Defining unusual locations for BCC remains a subject of controversy in the literature. Arbitrary criteria have been established, considering factors such as percentage incidence, previously identified unusual locations [8].

However, these criteria are imprecise, relying on subjective, there is generally consensus on certain locations being considered unusual for BCC, including the breasts, periungual region, palms, soles, glutei, and intertriginous areas like the axilla, groin, and genitals [9].
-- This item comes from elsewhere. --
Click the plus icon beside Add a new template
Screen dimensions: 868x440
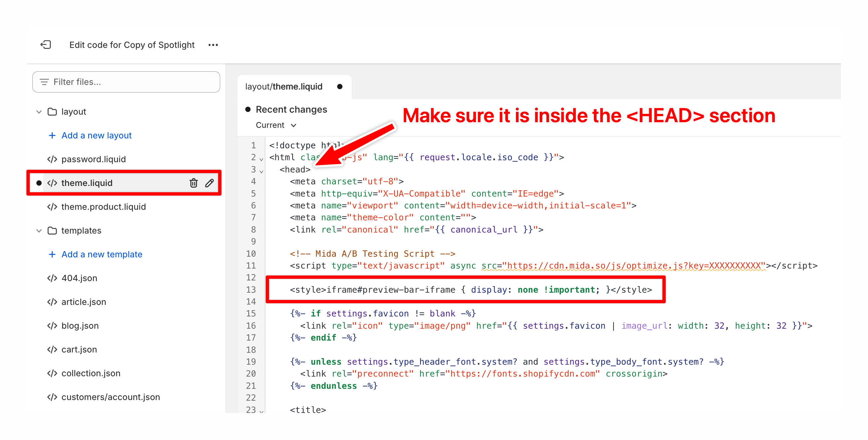(x=52, y=254)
The factors determining the anatomical distribution pattern of BCC remain unclear. Despite the common association of BCC with sun-exposed sites, up to one-third of cases occur in unexposed areas. Additionally, BCC is rare on the forearms, hands, and lower limbs, despite significant sun exposure. The occurrence of BCC on the lower limbs is three times higher in women than in men, possibly due to increased sun exposure.
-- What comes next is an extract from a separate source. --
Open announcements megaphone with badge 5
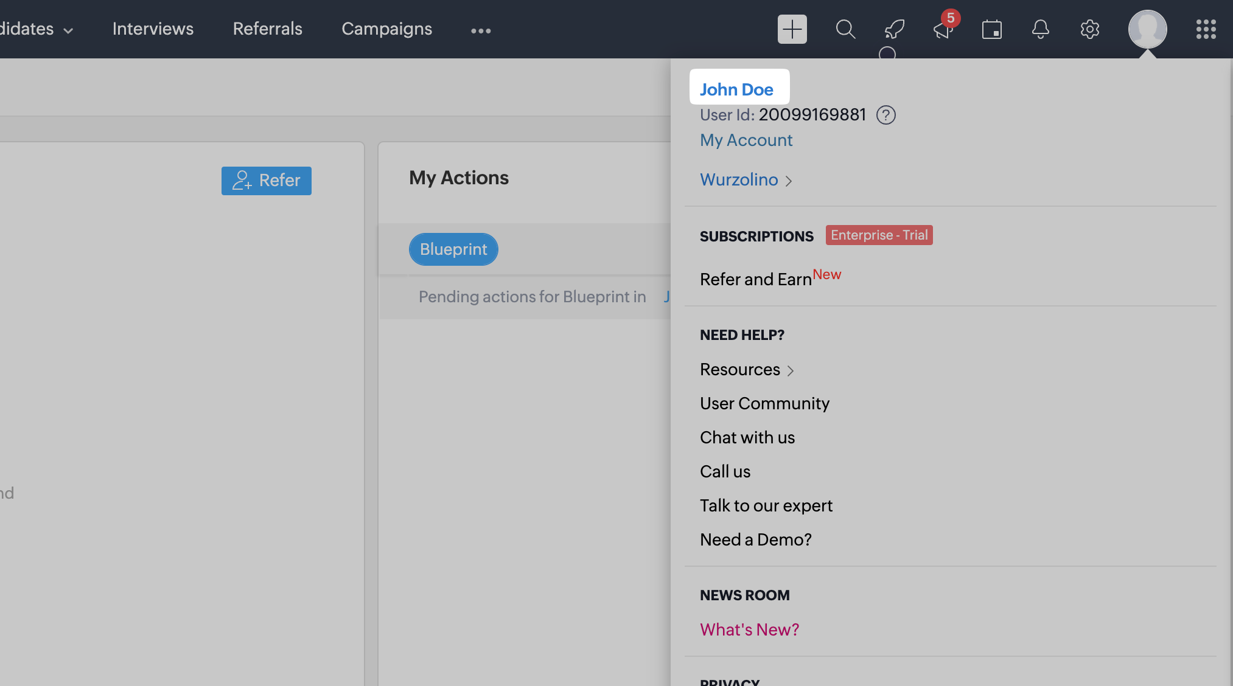This screenshot has height=686, width=1233. 943,29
Concerning the association of tumor location with histological subtypes, studies indicate that unexposed areas like the trunk and limbs predominantly exhibit a superficial pattern. In contrast, sun-exposed areas like the nose, neck, and head mainly display a nodular pattern. The sclerodermiform pattern is not significantly associated with any specific body site, suggesting its appearance may be unrelated to external factors, despite the predominance of some subtypes in specific areas potentially being explained by local predisposing conditions, such as sun exposure [10,11].
In our knowledge, the case of our patient is the first described instance of having a nodular histological type in a non-photoexposed site, which is the back.

Conclusion

The case report of this instance of BCC, nodular type, that showed up in an unusual location (the right flank) emphasizes the need for dermatologists to remember that basal cell carcinoma can be diagnosed in such lesions that appear in atypical areas and in non-sun-exposed areas of skin.

Regardless of the method employed to categorize locations as unusual for BCC, it is crucial to acknowledge and report instances in uncommon sites. This approach is essential for advancing our understanding of the pathogenesis, diagnostic criteria, therapeutic approaches, and prognosis of BCC occurring in atypical locations.